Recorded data
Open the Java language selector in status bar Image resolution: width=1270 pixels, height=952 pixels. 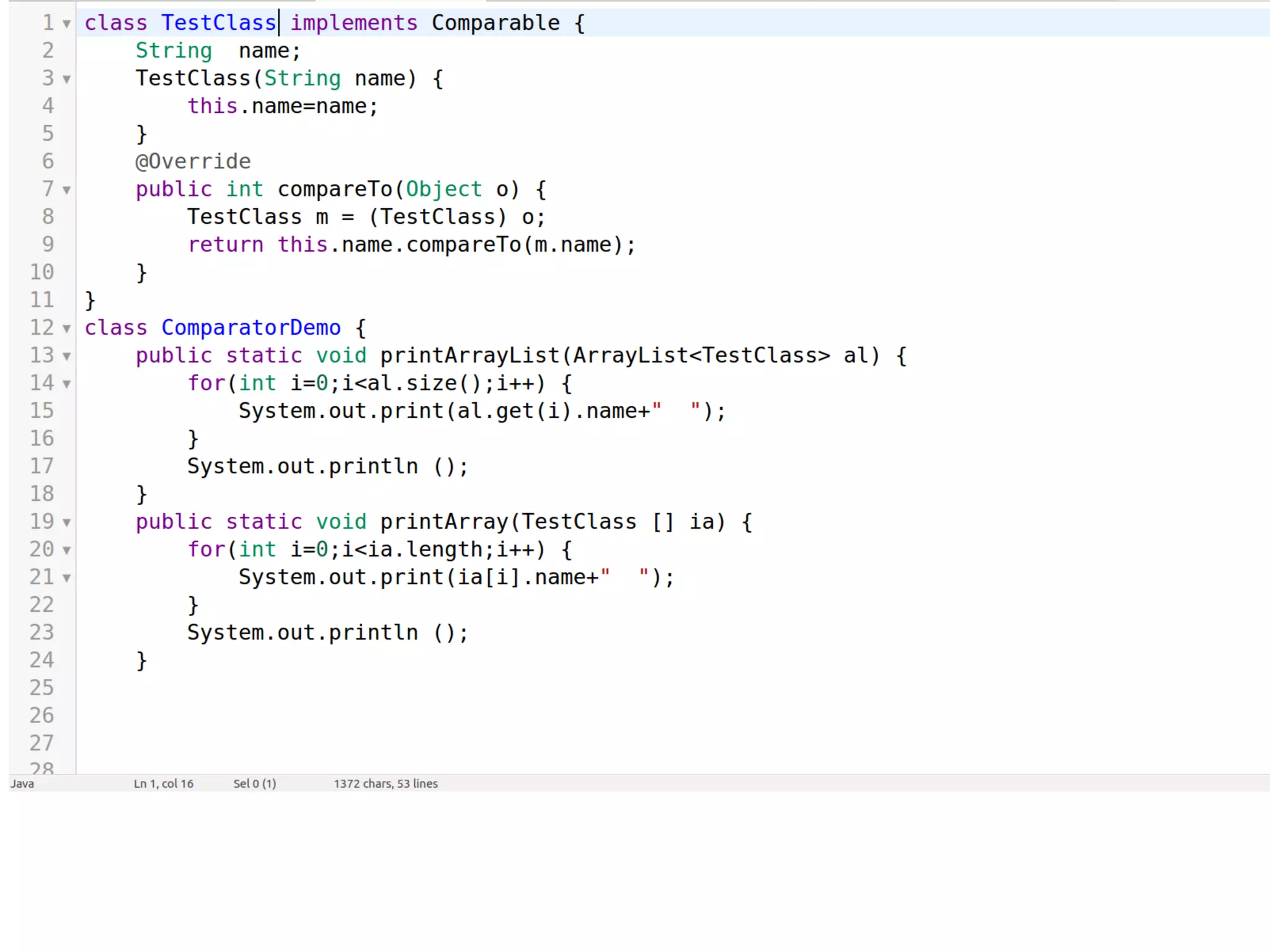pos(22,783)
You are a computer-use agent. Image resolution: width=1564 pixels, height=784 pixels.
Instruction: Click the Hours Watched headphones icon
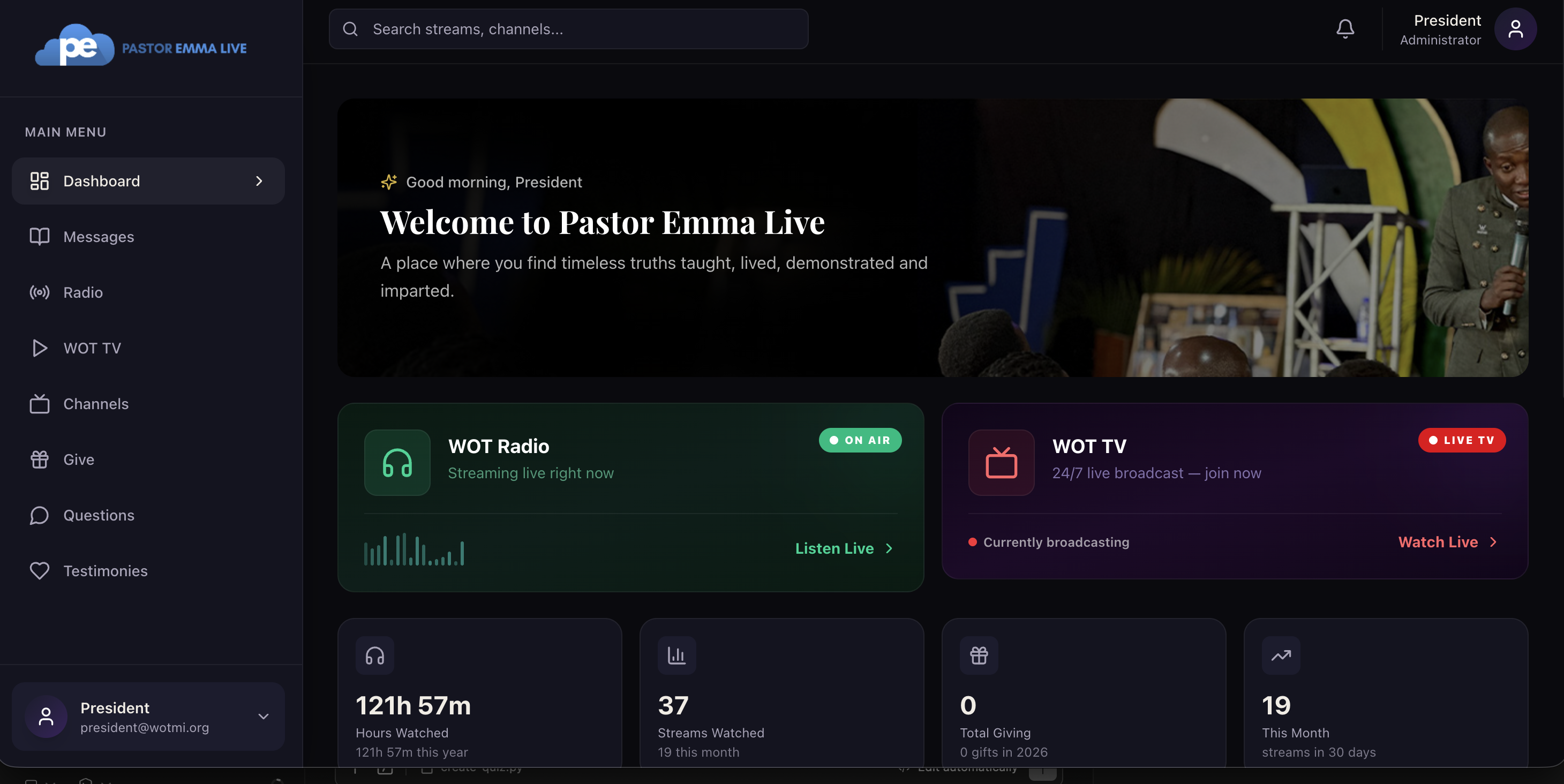click(x=374, y=655)
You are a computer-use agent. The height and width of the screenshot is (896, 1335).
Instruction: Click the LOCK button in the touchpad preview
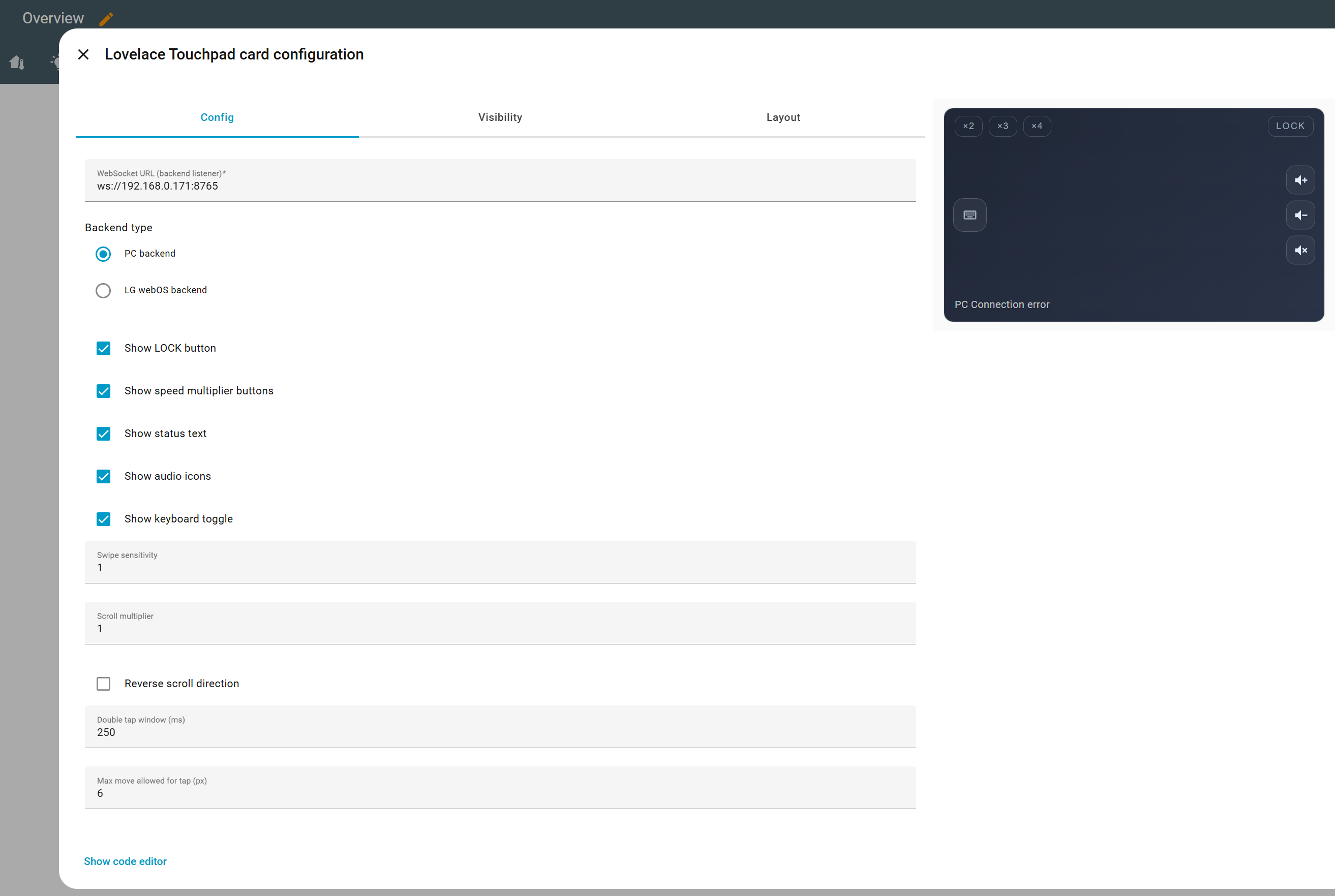1290,126
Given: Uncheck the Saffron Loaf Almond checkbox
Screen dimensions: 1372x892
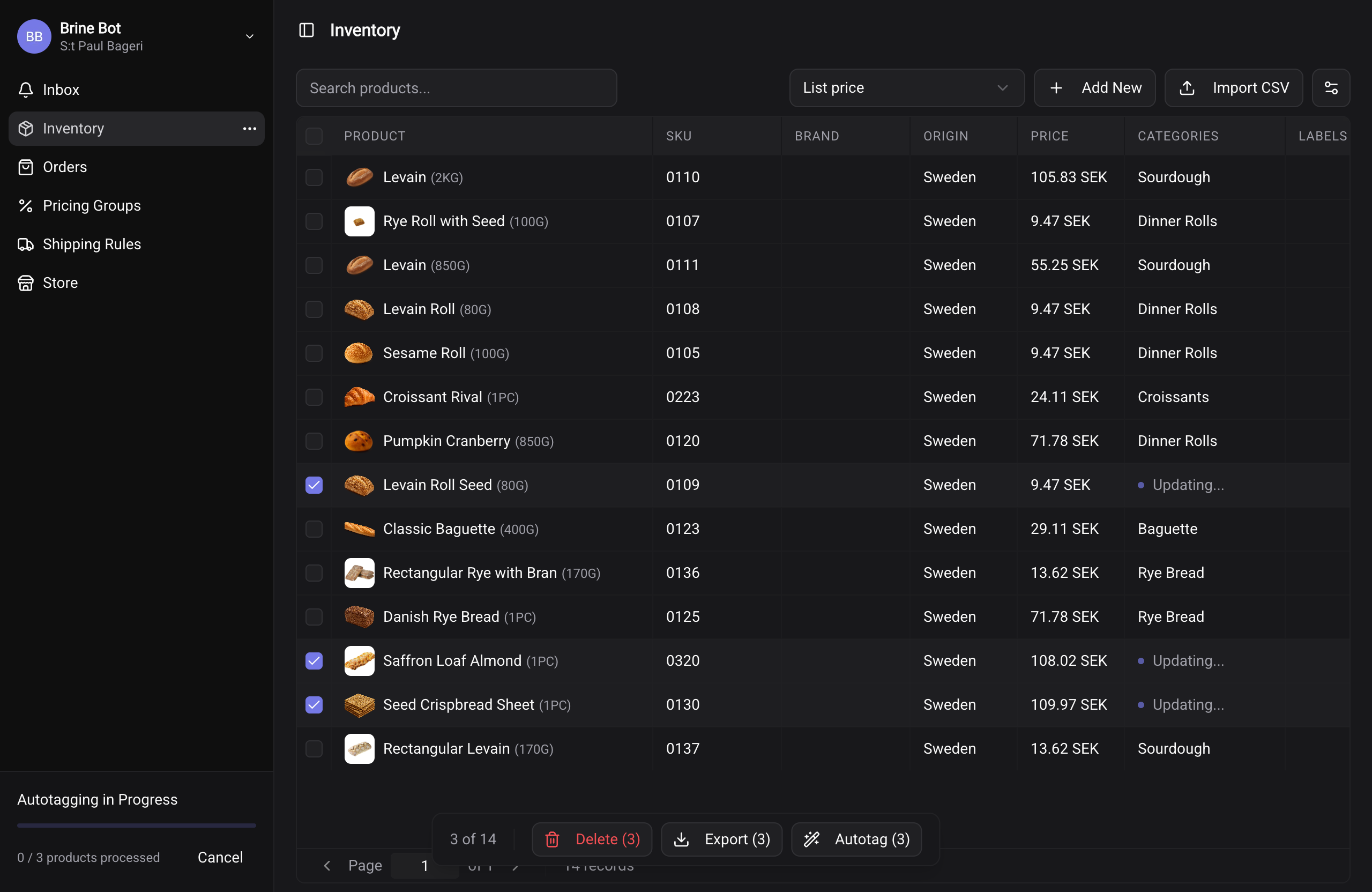Looking at the screenshot, I should pyautogui.click(x=314, y=661).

Work instructions: Within the records, how many lines include "computer"? The answer is the number and nothing else.

Task response: 2